The following article originally appeared in the Fall 2017 issue of the MCFL News magazine, a perk of membership mailed out quarterly to all members.
New tools and technologies are tricky things. While pro-lifers acknowledge the good of new life-saving technologies, we become uneasy with the trade-offs that technology seems to impose on our common humanity. What should we make of scientific advances that may potentially supplement maternal gestation with machines? These potential advances are particularly relevant in light of the presentation by neonatologist Dr. Martin McCaffrey at the MCFL Convention in April, concerning the crisis of premature birth and its association with abortion.
On April 25, Nature Communications Today NCT published a report by scientists at the Children’s Hospital of Philadelphia Research Institute on the development of an artificial womb that physiologically supports the extreme premature lamb. Fetal lambs, who are developmentally equivalent to extremely premature human infants, were supported in the device, which connected the lambs' umbilical cord to machinery, enabling fluid gas exchange to their developing lungs for up to four weeks. Could this advance one day lead to an effective treatment for premature human infants?
Dr. McCaffrey had highlighted the devastating problems associated with the rise of preterm birth. In 2015, almost ten percent of all babies born in the United States were preterm, a percentage that has risen twenty percent in the last 20 years. Premature birth is defined as birth prior to 37 weeks with very preterm birth defined as babies born at less than 32 weeks. In 2015, 63,000 births were very preterm births. McCaffrey had remarked, “These constitute 1.6% of all births and are associated with the highest risks for death and morbidity: respiratory distress, brain bleeding, blindness, hearing loss, mental retardation, and cerebral palsy. The annual cost of care for very preterm babies, just for their first year of life, is $26 billion.”
The team at Children's Hospital said that advances in neonatal intensive care have improved survival and improved the limits of viability to 22 to 23 weeks of gestation, just the age that Dr. McCaffrey noted had the lowest probability of survival outside the womb. The NCT report continued, “However, survival has been achieved with high associated rates of chronic lung disease and other complications of organ immaturity, particularly in infants born before 28 weeks. In fact, with earlier limits of viability, there are actually more total patients with severe complications of prematurity than there were a decade ago. Respiratory failure represents the most common and challenging problem, as gas exchange in critically preterm neonates is impaired by structural and functional immaturity of the lungs.”
“The development of an ‘artificial placenta’ has been the subject of investigation for over 50 years, with only limited success,” said the research team. “The primary obstacles have been progressive circulatory failure due to imbalance imposed on the fetal heart, the use of open fluid incubators resulting in contamination and fetal sepsis, and problems related to umbilical vascular access resulting in vascular spasm. Here we demonstrate that extreme premature fetal lambs can be consistently supported for up to 4 weeks without apparent physiologic derangement or organ failure. These results are superior to all previous attempts at extracorporeal support of the extreme premature fetus in both duration and physiologic well-being.”

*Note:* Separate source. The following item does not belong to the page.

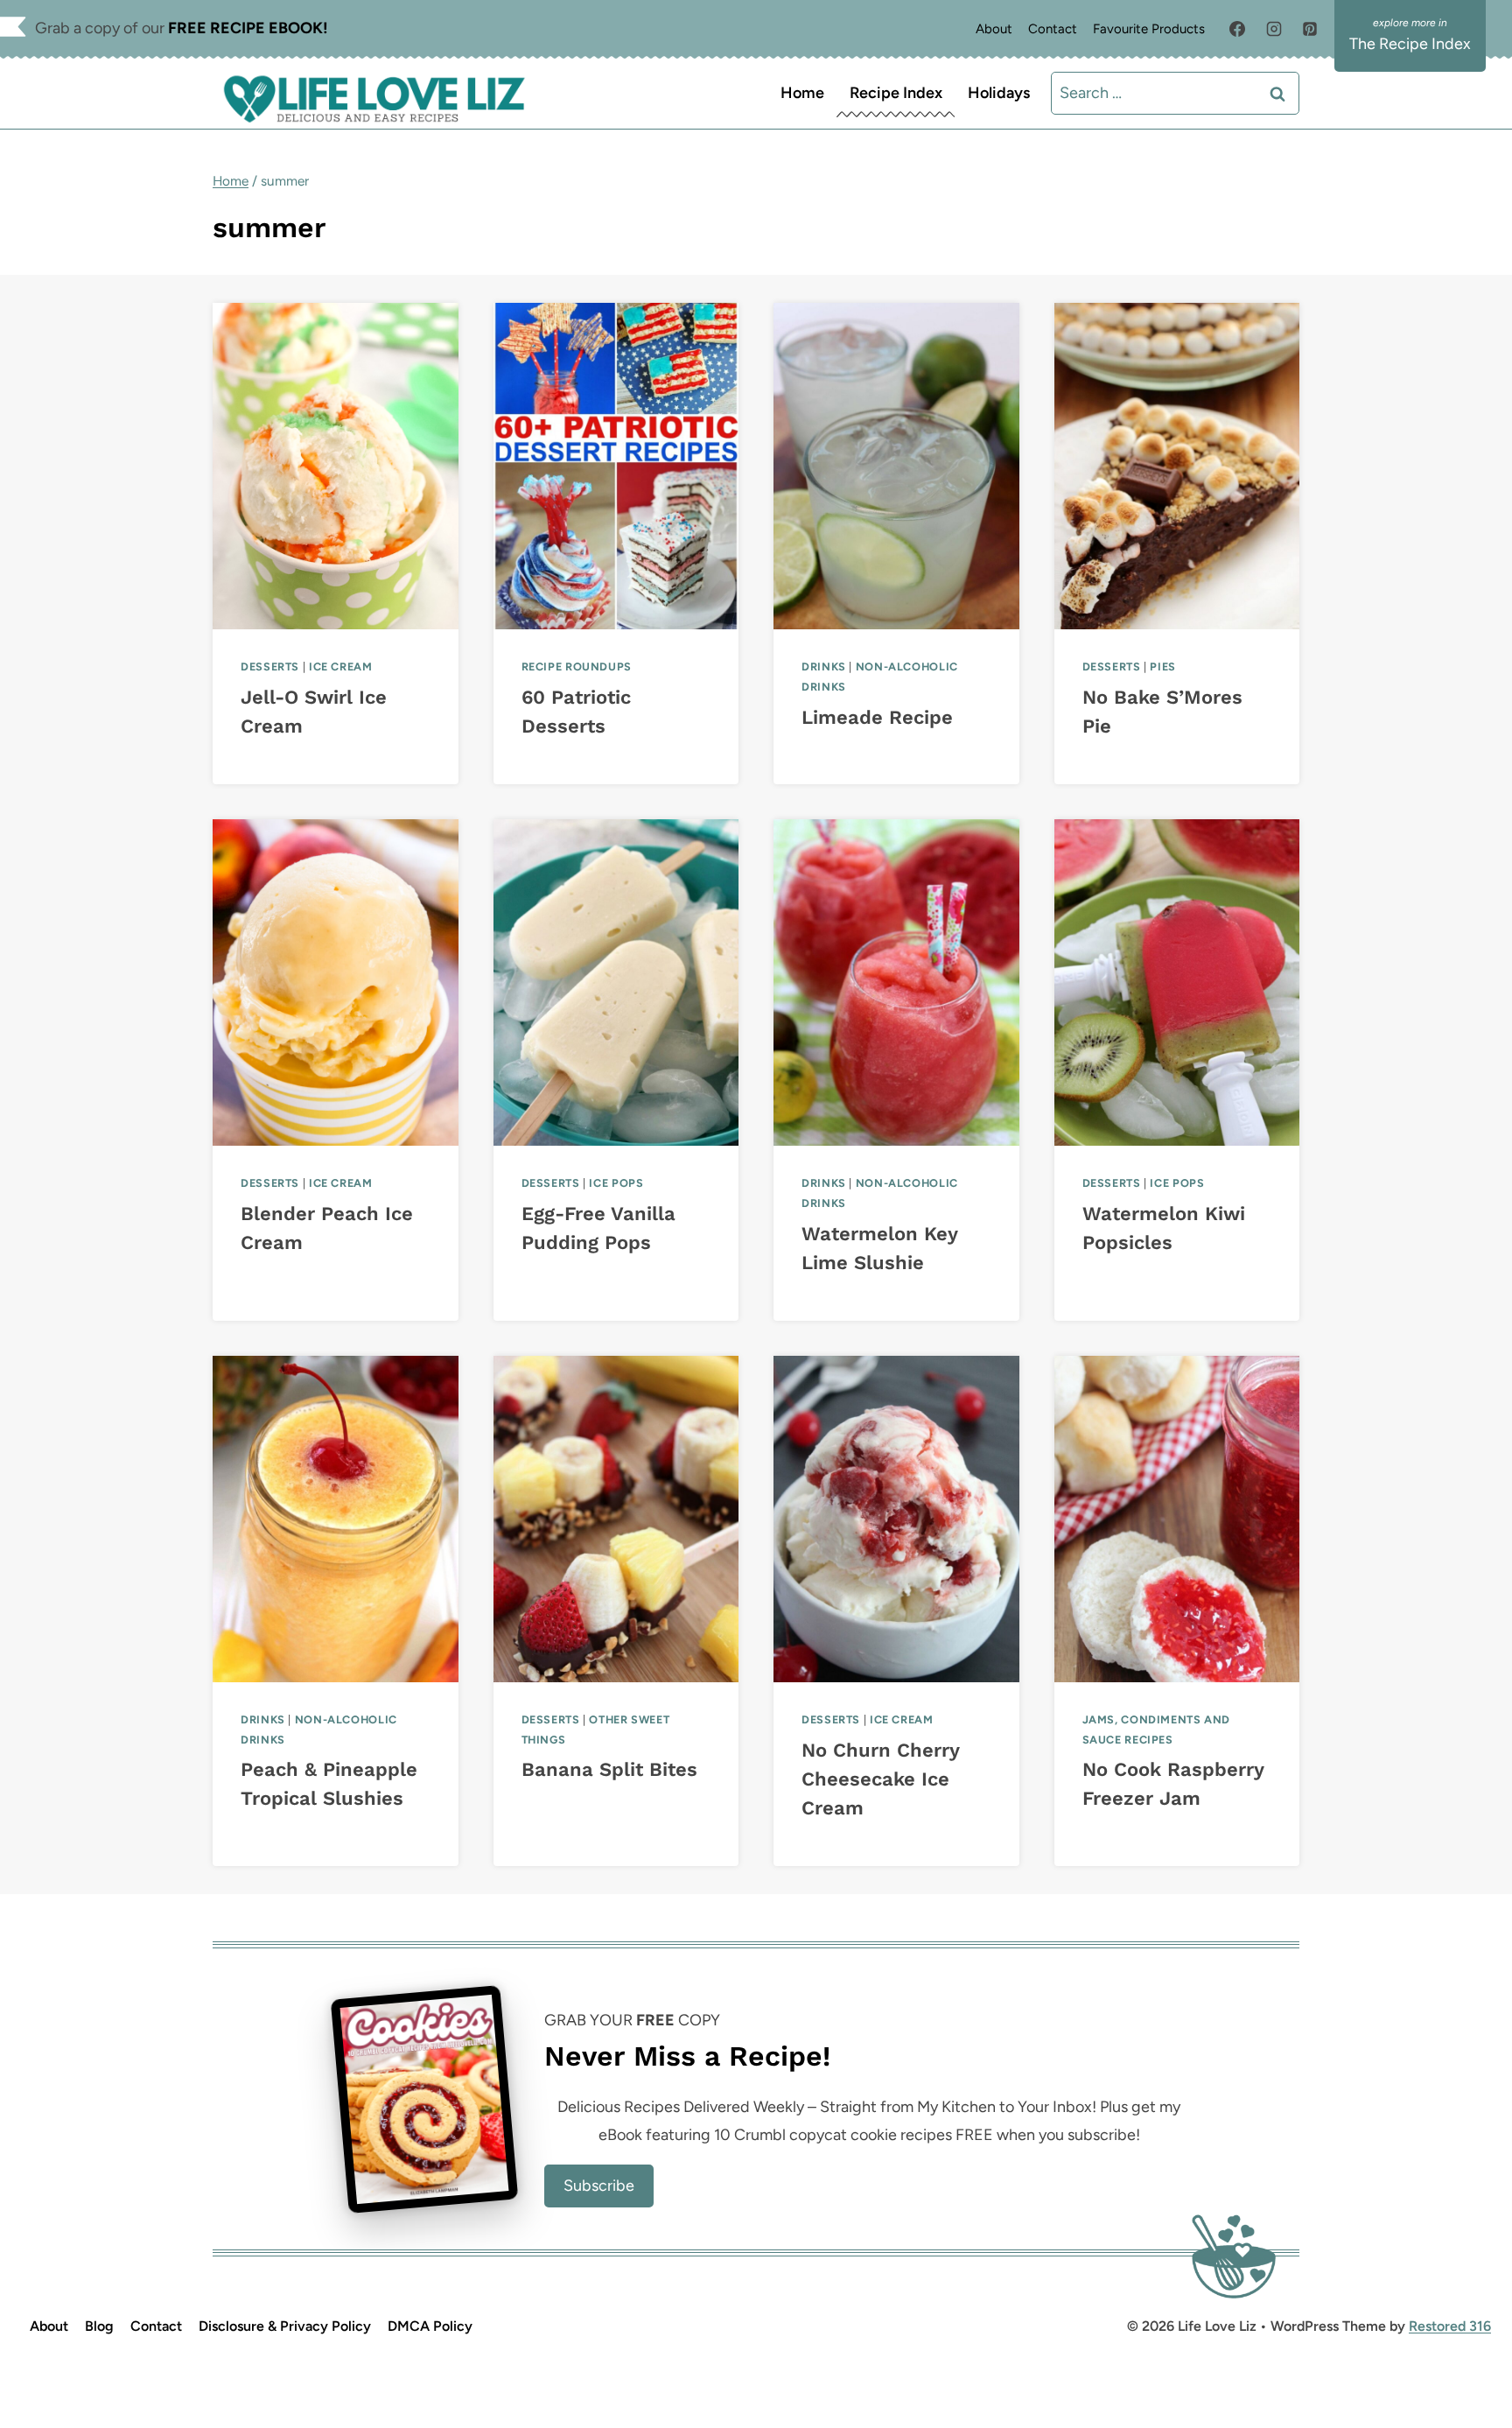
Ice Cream (341, 666)
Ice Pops (616, 1182)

Researchers said they were in a preliminary phase of development and not in a position to offer the therapy, since possible human trials are coming three years in the future. “We have been gratified that in a few presentations to lay people and multiple presentations to neonatologists and maternal fetal medicine groups, there have been few objections raised, and in general, the response has been overwhelmingly supportive,” they said. “The clinical device will resemble a standard nursery incubator. While the parent cannot touch the fetus, the unit will have 3D ultrasound capability, as well as a real time dark-field camera (because light will be very limited in the device) to allow the parents to visualize the fetus on a continuous basis if they wish. In addition, we plan to play maternal abdominal and heart sounds and allow the parents to speak to the fetus, etc. within the device if they wish, so there will at least be some connection.”